▽

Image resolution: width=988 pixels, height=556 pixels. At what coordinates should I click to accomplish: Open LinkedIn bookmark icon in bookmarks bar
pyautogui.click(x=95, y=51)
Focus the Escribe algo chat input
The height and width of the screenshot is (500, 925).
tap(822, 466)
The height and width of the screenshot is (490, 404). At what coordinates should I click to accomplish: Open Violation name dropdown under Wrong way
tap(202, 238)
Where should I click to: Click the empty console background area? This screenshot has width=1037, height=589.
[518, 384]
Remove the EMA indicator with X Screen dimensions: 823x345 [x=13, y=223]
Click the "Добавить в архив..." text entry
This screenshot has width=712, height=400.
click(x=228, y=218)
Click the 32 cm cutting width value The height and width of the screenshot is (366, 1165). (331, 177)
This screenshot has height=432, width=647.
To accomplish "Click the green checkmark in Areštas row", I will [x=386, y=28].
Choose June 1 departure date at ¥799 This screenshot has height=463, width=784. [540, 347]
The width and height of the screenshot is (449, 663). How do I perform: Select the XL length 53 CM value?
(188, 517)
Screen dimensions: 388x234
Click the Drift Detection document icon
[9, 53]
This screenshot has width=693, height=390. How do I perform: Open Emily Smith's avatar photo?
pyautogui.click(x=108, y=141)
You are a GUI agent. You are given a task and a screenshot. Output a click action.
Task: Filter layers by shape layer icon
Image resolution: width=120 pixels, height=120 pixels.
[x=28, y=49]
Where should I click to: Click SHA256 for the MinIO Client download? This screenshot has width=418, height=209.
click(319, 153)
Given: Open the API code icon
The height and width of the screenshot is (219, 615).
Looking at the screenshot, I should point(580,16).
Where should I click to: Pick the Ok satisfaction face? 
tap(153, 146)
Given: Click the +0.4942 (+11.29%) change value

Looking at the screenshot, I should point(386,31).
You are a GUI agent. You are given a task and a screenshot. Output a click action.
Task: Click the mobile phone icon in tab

△

What is expected:
From the line that contains "Where should I click to: Pick" down to the last line of the material above, copy every line word for word, both ends included.

Task output:
Where should I click to: Pick the Ok satisfaction face? 
tap(153, 146)
Given: Click the +0.4942 (+11.29%) change value

Looking at the screenshot, I should point(386,31).
You are a GUI agent. You are given a task and a screenshot. Output a click action.
Task: Click the mobile phone icon in tab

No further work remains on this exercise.